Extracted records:
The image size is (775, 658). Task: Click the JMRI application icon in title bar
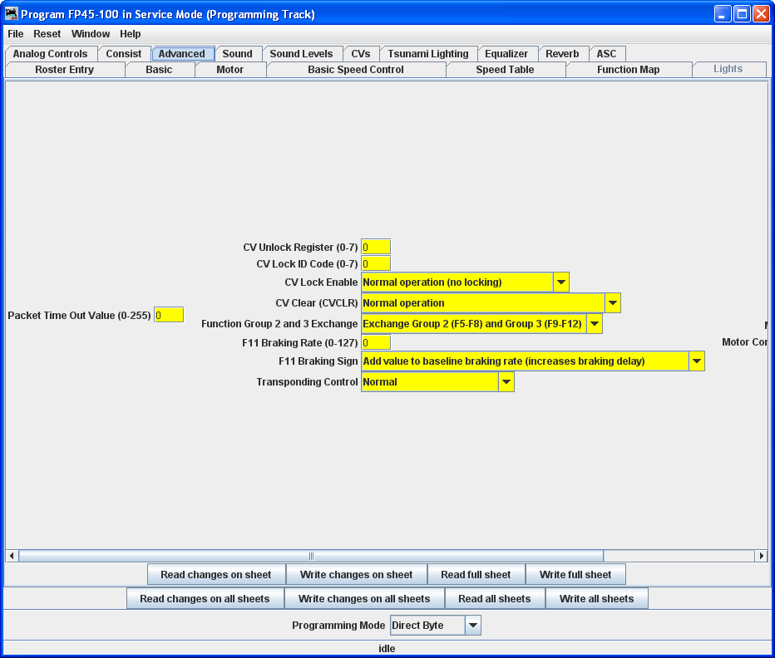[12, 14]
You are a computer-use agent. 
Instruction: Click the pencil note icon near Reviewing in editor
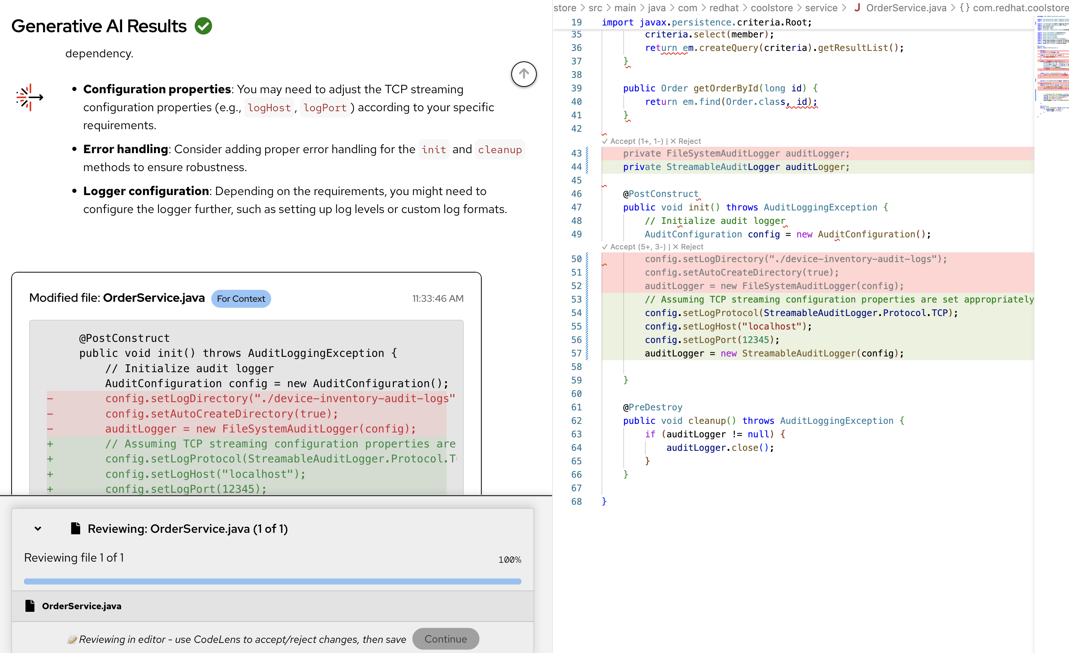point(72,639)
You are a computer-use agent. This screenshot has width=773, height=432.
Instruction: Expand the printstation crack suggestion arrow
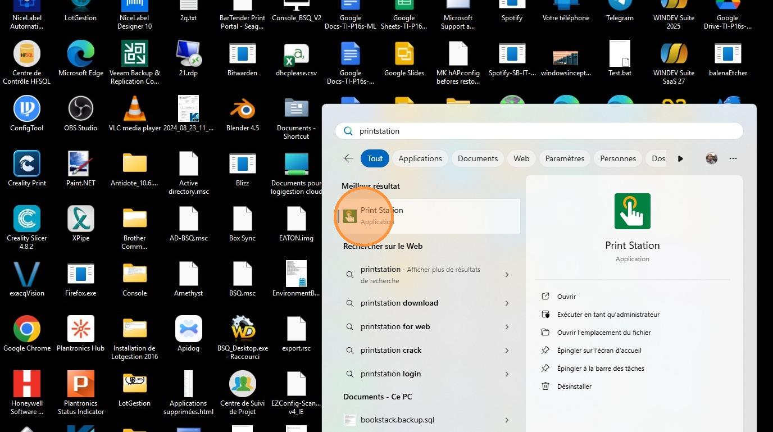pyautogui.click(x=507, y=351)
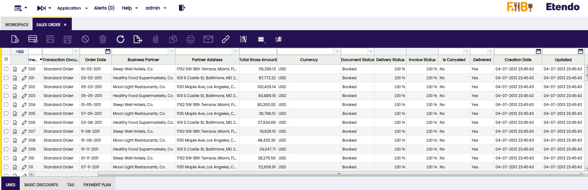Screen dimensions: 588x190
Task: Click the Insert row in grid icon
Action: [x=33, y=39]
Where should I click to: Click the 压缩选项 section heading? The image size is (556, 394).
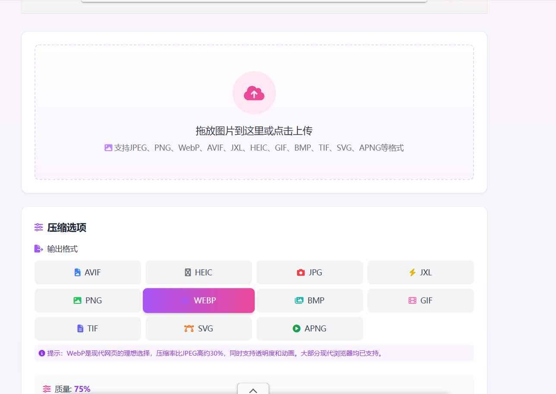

■ STATED GOAL: Put every line of the rows above into a Markdown table, with the line number in a column named No. and the line itself in a column named Text, and skip blank lines. Leave the pictures out.

■ RESPONSE FOR THIS EXERCISE:
| No. | Text |
|---|---|
| 1 | The image size is (775, 658). Task: Click the JMRI application icon in title bar |
| 2 | [12, 14] |
| 3 | You are a computer-use agent.  |
| 4 | Instruction: Click the pencil note icon near Reviewing in editor |
| 5 | point(72,639) |
| 6 | You are a computer-use agent. This screenshot has width=773, height=432. |
| 7 | Instruction: Expand the printstation crack suggestion arrow |
| 8 | pyautogui.click(x=507, y=351) |
| 9 | Screen dimensions: 588x190 |
| 10 | Task: Click the Insert row in grid icon |
| 11 | Action: [x=33, y=39] |
| 12 | Where should I click to: Click the 压缩选项 section heading? The image size is (556, 394). |